§ TASK REQUIREMENTS:
[A] In the text on Chinese independent cinema, where was Zhao Ye's Last Chestnuts filmed?
[B] Write the next paragraph of the text on Chinese independent cinema, picking up after its final sentence.

§ PAGE TEXT:
________________

While the features emerging from China’s independent sector are undoubtedly political, they often avoid sweeping state-of-the-nation surveys in favour of social microcosms to show the effect of national shifts on the family unit or the individual. Zhang Ciyu’s haunting Pear (2010) is a chamber piece concerning a young married couple who are struggling to complete the construction of their new house on a mountain slope; the wife ends up working in a brothel in town to earn the necessary funds and the husband is left to hang around the waiting room of the establishment while she services her clients. Regardless of how much money she makes, the couple can never keep up with the rate of economic acceleration and the pears of the title – the wife’s favourite fruit, which are brought to her in a basket by her husband – are left to rot, much like their dreams of a prosperous future. The eponymous heroine of Song Chuan’s insightful and quietly heart-breaking Huan Huan (2010) is a young village woman who becomes the mistress of the local doctor; she struggles to find her place in the world despite, or because of, a near-constant bombardment of social messages (birth control regulations, labour force drives, state-controlled television news). The turbulent political landscape of the late 1980s is filtered through a nostalgic lens in Shu Haolun’s No. 89 Shimen Road (2010), although reference to Tiananmen ensures that this engaging drama will not receive a mainland release. High school student Xiaoli lives with his strict but understanding grandfather in Shanghai following his mother’s relocation to the United States, and becomes romantically involved with two girls who represent opposing social ideologies; next-door neighbour Lanmi becomes an escort for easy money while classmate Lili is more politically motivated. Shu resorts to some coming-of-age clichés, but this is still an evocative snapshot of youthful uncertainty at a time of social instability.

If the nicely crafted No. 89 Shimen Road represents a middle-of-the-road approach to Chinese independent cinema – a universal narrative placed within a wider political context – then Pema Tseden’s Old Dog (2011) and Jin Rui’s The Cockfighters (2010) exist at opposite ends of the spectrum. Old Dog is a poetic portrait of Tibetan life in which the unauthorised sale of the titular animal by the owner’s son leads his father to retrieve the dog on the grounds that using an animal as a commodity is taboo in traditional Tibetan culture. It’s a thoughtful contemplation on the changing values of Tibet under state reform, with striking long shots of farmland divided by barbed wire and town streets that show slow but steady signs of economic progress. By contrast, The Cockfighters is aggressively commercial, a punchy rural thriller that follows the feud that develops between a youth from a wealthy family and a grassroots family man when the former loses his first cockfighting match to the latter. The narrative device of a destructive game of one-upmanship owes much to the genre cinema of South Korea, right down to the obligatory shaving scene before the climactic showdown, and The Cockfighters certainly makes a gripping bid for international box office viability. Developing links between China’s independent sector and alternative production in other Asian territories were adequately illustrated by Zhao Ye’s altogether gentler Last Chestnuts (2010), which was filmed in Nara, Japan, at the invitation of Naomi Kawase, director of The Mourning Forest (2007). A terminally ill Tokyo woman (Kaori Momoi) wanders the area, searching for her missing son, with only a couple of digital photos as clues to his whereabouts, and is assisted by helpful locals; Zhao conveys the time-sensitive desperation of the mother’s search, although the emotional impact is lessened by unnecessary meta-references to Kawase’s work in the same region.

________________

§ ROWS:
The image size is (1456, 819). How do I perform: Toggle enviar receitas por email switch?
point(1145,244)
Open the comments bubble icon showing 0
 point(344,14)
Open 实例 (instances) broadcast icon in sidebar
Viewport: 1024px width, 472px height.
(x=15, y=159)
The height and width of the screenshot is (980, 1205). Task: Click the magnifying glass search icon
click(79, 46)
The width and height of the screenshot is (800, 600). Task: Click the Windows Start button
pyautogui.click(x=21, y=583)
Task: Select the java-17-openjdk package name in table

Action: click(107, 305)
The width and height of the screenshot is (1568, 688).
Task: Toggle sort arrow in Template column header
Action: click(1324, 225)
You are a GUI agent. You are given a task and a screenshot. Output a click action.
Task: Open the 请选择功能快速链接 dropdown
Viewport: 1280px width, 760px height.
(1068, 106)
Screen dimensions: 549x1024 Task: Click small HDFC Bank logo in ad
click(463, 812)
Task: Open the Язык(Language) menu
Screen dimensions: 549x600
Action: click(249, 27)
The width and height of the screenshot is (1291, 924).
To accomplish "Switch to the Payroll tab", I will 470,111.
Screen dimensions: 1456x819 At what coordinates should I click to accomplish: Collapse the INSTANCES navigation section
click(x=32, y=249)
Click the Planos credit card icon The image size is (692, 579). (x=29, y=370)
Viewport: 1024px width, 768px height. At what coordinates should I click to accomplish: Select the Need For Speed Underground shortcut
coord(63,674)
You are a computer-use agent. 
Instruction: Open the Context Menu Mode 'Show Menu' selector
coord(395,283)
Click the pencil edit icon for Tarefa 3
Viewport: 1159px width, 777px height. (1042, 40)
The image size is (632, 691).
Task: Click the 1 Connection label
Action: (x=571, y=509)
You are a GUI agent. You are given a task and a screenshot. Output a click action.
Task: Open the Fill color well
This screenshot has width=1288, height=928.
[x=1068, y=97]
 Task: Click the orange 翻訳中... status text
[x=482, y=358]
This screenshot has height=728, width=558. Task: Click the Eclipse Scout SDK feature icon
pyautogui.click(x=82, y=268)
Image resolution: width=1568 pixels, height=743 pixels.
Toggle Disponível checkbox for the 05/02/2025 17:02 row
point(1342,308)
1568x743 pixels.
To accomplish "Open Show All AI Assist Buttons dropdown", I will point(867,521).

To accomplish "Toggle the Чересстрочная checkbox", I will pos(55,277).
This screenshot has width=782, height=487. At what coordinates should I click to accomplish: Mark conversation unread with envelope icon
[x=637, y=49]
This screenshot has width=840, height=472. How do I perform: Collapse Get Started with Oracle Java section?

________________

§ TASK-BY-TASK ANSWERS:
[A] In Nara, Japan, at the invitation of Naomi Kawase.

[B]
The documentary line-up also offered a range of approaches to independent filmmaking, from studies of creative culture to self-portraits and undercover reports. Wang Hao’s Seven Days in a Year (2011) documents the responsibilities of an internet-monitoring department in Chongqing, revealing how such restrictions are implemented by low-level state servants who spend the day browsing bulletin boards for negative comments and brainstorming SMS advertising strategies to encourage patriotic feeling. Beijing’s art scene was examined by Zeng Guo in two documentaries, 798 Station (2010) and The Cold Winter (2011). The former provides an account of how a thriving art zone comprised of galleries and studios has evolved from factory space, while the latter follows the unsuccessful efforts of artists to stop the demolition of the art districts that surround the central hub of 798 Station. The Cold Winter shows both the strengths and weaknesses of China’s artistic communities, with everyone committed to a certain ideal, but the movement compromised by a lack of agreement on how to practically realise it. However, as with the features, the most interesting documentaries were those that focused on the individual, exploring past and present Chinese society through daily routine or recounted memory. Wei Xiaobo’s The Days (2010) is a candid first-person account of the director’s cash-strapped lifestyle with his live-in girlfriend Xei Fang; they fight, make love and Wei undertakes various freelance assignments to pay the rent. Xu Tong’s Shattered (2011) follows Tang Caifeng, a woman with a chequered past (involvement in illegal mining and prostitution) who returns to her north-east home town to reunite with her father, a retired engineer who was educated under Japanese rule; Old Man Tang has kept many artefacts of the occupation, but his ‘living history’ is of greater value than the portraits of Lenin and Mao Zedong that clutter the home.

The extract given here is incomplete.